### DATASET EXCERPTS ###
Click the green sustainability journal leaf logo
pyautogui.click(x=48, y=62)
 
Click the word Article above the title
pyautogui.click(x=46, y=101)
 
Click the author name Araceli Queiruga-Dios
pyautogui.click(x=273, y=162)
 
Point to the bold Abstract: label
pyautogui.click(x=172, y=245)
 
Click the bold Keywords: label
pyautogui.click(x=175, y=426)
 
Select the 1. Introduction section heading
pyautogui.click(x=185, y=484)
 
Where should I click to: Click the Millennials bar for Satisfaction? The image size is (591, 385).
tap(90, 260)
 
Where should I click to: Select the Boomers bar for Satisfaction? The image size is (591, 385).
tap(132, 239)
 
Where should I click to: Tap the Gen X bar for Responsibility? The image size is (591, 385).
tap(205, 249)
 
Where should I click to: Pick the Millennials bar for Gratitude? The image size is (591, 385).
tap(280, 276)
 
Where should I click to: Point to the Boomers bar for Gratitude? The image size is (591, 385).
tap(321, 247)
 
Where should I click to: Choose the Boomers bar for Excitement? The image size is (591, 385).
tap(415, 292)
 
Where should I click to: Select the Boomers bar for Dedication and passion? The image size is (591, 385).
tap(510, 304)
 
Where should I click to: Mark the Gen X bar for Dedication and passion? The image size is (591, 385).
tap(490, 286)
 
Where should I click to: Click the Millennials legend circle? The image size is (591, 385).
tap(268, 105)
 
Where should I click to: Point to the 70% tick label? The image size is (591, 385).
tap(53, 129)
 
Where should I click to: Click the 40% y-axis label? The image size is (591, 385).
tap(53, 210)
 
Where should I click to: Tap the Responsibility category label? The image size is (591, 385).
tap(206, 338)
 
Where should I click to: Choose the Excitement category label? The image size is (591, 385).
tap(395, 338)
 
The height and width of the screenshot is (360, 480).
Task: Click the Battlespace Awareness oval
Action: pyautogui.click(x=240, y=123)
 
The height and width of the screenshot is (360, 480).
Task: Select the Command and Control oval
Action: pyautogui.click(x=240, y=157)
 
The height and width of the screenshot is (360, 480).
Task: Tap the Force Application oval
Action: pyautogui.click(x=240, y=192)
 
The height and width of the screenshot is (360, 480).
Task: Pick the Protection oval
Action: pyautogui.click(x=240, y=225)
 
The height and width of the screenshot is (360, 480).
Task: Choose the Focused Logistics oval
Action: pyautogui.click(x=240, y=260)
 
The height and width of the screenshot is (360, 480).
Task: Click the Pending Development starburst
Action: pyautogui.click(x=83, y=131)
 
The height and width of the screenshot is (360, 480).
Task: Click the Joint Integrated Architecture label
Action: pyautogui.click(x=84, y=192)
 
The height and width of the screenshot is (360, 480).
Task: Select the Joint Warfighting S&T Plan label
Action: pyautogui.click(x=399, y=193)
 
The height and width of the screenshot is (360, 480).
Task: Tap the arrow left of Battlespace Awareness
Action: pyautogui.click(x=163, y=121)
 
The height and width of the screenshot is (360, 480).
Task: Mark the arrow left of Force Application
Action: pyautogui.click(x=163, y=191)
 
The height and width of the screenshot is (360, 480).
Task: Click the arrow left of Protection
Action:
###
## WHAT THE TASK ASKS
Write out all of the lines above again, word for word, keeping every number and symbol unchanged.

## TASK RESPONSE
Click the green sustainability journal leaf logo
pyautogui.click(x=48, y=62)
 
Click the word Article above the title
pyautogui.click(x=46, y=101)
 
Click the author name Araceli Queiruga-Dios
pyautogui.click(x=273, y=162)
 
Point to the bold Abstract: label
pyautogui.click(x=172, y=245)
 
Click the bold Keywords: label
pyautogui.click(x=175, y=426)
 
Select the 1. Introduction section heading
pyautogui.click(x=185, y=484)
 
Where should I click to: Click the Millennials bar for Satisfaction? The image size is (591, 385).
tap(90, 260)
 
Where should I click to: Select the Boomers bar for Satisfaction? The image size is (591, 385).
tap(132, 239)
 
Where should I click to: Tap the Gen X bar for Responsibility? The image size is (591, 385).
tap(205, 249)
 
Where should I click to: Pick the Millennials bar for Gratitude? The image size is (591, 385).
tap(280, 276)
 
Where should I click to: Point to the Boomers bar for Gratitude? The image size is (591, 385).
tap(321, 247)
 
Where should I click to: Choose the Boomers bar for Excitement? The image size is (591, 385).
tap(415, 292)
 
Where should I click to: Select the Boomers bar for Dedication and passion? The image size is (591, 385).
tap(510, 304)
 
Where should I click to: Mark the Gen X bar for Dedication and passion? The image size is (591, 385).
tap(490, 286)
 
Where should I click to: Click the Millennials legend circle? The image size is (591, 385).
tap(268, 105)
 
Where should I click to: Point to the 70% tick label? The image size is (591, 385).
tap(53, 129)
 
Where should I click to: Click the 40% y-axis label? The image size is (591, 385).
tap(53, 210)
 
Where should I click to: Tap the Responsibility category label? The image size is (591, 385).
tap(206, 338)
 
Where should I click to: Choose the Excitement category label? The image size is (591, 385).
tap(395, 338)
 
The height and width of the screenshot is (360, 480).
Task: Click the Battlespace Awareness oval
Action: pyautogui.click(x=240, y=123)
 
The height and width of the screenshot is (360, 480).
Task: Select the Command and Control oval
Action: pyautogui.click(x=240, y=157)
 
The height and width of the screenshot is (360, 480).
Task: Tap the Force Application oval
Action: pyautogui.click(x=240, y=192)
 
The height and width of the screenshot is (360, 480).
Task: Pick the Protection oval
Action: pyautogui.click(x=240, y=225)
 
The height and width of the screenshot is (360, 480).
Task: Choose the Focused Logistics oval
Action: pyautogui.click(x=240, y=260)
 
The height and width of the screenshot is (360, 480).
Task: Click the Pending Development starburst
Action: pyautogui.click(x=83, y=131)
 
The height and width of the screenshot is (360, 480).
Task: Click the Joint Integrated Architecture label
Action: pyautogui.click(x=84, y=192)
 
The height and width of the screenshot is (360, 480).
Task: Select the Joint Warfighting S&T Plan label
Action: pyautogui.click(x=399, y=193)
 
The height and width of the screenshot is (360, 480).
Task: Tap the arrow left of Battlespace Awareness
Action: pyautogui.click(x=163, y=121)
 
The height and width of the screenshot is (360, 480).
Task: Mark the arrow left of Force Application
Action: pyautogui.click(x=163, y=191)
 
The height and width of the screenshot is (360, 480).
Task: Click the arrow left of Protection
Action:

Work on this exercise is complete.